Back when Adelaide Steedley was a Grady student in 1981, she noticed the growing disparity between different races inside and outside of school.
Thirty-five years later, the Grady alum has joined the growing campaign to end racism by making a new documentary. The project, currently called “Unfinished Business,’’ compares the history and current state of racism in the United States to South Africa.
After moving to South Africa in 2011, Steedley began comparing the racism she perceived in the U.S. to racism in her new home. To combat the stigma associated with movements such as Black Lives Matter, while also trying to figure out why racism still exists, Steedley decided to create a documentary examining the centuries’ old issue.
“Two South African colleagues and I became very concerned with how racism is dealt with,” Steedley said. “People make racist comments everywhere, all around the world. We want to highlight the difference in the racism struggle now, compare and contrast locations and time periods, and inspire young people who are going to speak out against this issue.”
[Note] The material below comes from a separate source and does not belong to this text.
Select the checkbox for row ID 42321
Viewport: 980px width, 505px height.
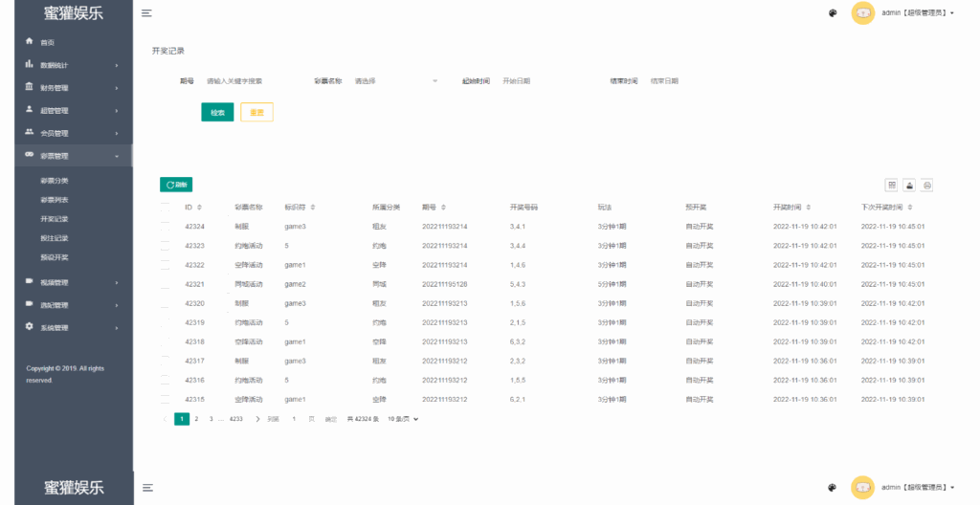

Steedley’s interest in the effect of racism in South Africa began during her years at Grady.
“We all respected the fact that when we went off the Grady campus, we all had very different lives, either economically or socially,” Steedley said. “My friends were black, and while we were regular teenagers at school, the world itself treated us very differently. But when we got back to class and the lunchroom and the football games, I was able to hear what my classmates had gone through over the weekend.”
A turning point for Steedley came when she met Selby Semela, a leader of the Soweto Uprising in South Africa, in 2008. The uprising occurred in response to 1976 legislation requiring Afrikaans, a language native to Dutch South Africans, to be the basis of instruction in schools.
The uprising was the beginning of the end of Apartheid in South Africa. Apartheid, the period of white superiority in South Africa, eventually ended in 1991, after 50 years.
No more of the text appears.